1.2.3 La morphologie et la morphométrie

Les typologies basées sur l’analyse des formes ou les dimensions des lames de hache connaissent un certain succès, car elles font appel à des méthodes classiques en archéologie et fournissent d’utiles bases classificatoires lorsque les lames polies présentent une réelle diversité de formes. C’est le cas pour une grande partie de l’Europe continentale marquée par la néolithisation de courant danubien : les études menées dans ces régions mettent en avant les grands types de lames polies, souvent perforées avec des formes assez strictes qui permettent de cerner des évolutions chrono-culturelles (Brandt 1967 ; Hoof 1970 ; Willms 1982 ; Zápotocky 1991 ; Farruggia 1992). Dans le même but, les abondantes séries issues des sites lacustres et palustres suisses ont été mises à profit dans les monographies culturelles des années 1940 à 1960 (Gonzenbach 1949 ; Baer 1959 ; Drack 1969 ; Itten 1969, 1970 ; Strahm 1969, 1971). Mais la typologie est plus difficile à manier dans les régions où les lames polies ne sont pas perforées, car leur diversité morphologique est déconcertante au premier abord. Une fois dépassés les débats sur la forme des sections (opposition section ovale/section quadrangulaire (cf. rappel historique in Buret 1983, p. 8-14), les analyses ont pris deux directions. D’une part, au niveau pratique s’est développée l’étude statistique de grandes séries (Spycher 1973 ; Woolley, Bishop et alii 1979, Lazard 1993 ; cf. les études suisses mentionnées au § précédant). D’autre part, une orientation plus théorique a été tentée par la proposition de constitution de bases de données normalisées à nombreux critères descriptifs (Mourre 1979 ; Ricq-de Bouard et Ducasse 1983 ; Ricq-de Bouard 1996 ; Delcaro 1998)11. La multiplication des critères et de leurs variables possibles, ainsi que le recours à des analyses sans réel questionnement sur la signification des critères conduit parfois à une prolifération de types et de sous-types d’interprétation difficile (cf. les critiques formulées par J.-P. Farruggia 1985 et 1992, chap. 2).

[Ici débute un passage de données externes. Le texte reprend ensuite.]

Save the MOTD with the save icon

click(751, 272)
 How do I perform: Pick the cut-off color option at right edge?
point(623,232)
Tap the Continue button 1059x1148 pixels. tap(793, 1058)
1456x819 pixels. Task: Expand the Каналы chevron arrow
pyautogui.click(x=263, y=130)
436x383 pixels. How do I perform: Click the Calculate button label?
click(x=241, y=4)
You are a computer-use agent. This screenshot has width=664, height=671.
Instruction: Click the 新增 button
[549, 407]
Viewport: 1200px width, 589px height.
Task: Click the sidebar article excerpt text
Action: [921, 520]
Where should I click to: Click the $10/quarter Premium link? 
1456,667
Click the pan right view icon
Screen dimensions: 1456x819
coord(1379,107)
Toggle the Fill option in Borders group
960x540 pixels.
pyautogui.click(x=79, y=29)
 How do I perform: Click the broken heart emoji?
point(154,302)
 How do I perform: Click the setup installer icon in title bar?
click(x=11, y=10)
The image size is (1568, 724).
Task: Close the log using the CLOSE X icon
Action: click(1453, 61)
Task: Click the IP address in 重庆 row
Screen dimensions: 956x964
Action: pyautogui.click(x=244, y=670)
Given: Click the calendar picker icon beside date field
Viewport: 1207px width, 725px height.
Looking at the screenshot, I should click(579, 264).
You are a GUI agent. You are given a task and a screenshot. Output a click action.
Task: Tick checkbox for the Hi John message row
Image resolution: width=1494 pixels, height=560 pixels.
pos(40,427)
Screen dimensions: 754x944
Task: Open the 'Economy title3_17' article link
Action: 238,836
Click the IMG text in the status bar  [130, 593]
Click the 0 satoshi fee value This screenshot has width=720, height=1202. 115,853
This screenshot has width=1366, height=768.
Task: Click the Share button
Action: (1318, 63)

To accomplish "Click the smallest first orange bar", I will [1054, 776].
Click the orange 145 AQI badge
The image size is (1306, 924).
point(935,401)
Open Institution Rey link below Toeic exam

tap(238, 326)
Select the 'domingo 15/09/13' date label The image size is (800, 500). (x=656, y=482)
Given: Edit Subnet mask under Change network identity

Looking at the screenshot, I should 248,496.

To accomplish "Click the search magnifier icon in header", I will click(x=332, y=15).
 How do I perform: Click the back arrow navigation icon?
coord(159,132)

Au bilan, il apparaît que l’analyse globale des formes et des dimensions n’est efficace que pour des productions très diversifiées, par exemple pour les outils perforés tels que les coins, les lames de hache-marteau, de hache bipenne, etc. Avec la notion de périphérisation, Jean-Paul Farruggia a montré par des méthodes simples toute l’interprétation historique possible de ces objets (Farruggia 1993). Elle est au contraire peu efficiente pour la compréhension des lames pleines, réputées à la fois monotones et disparates, comme c’est le cas pour les productions des Alpes occidentales.

Notes
11.

P. Corboud nous a fait part du modèle de fiche descriptive qu’il a mis au point et appliqué avec les étudiants du Département d’Anthropologie de l’Université de Genève lors d’un séminaire donné en 1996-97, fiche qui reprend dans les grandes lignes les critères des auteurs précités.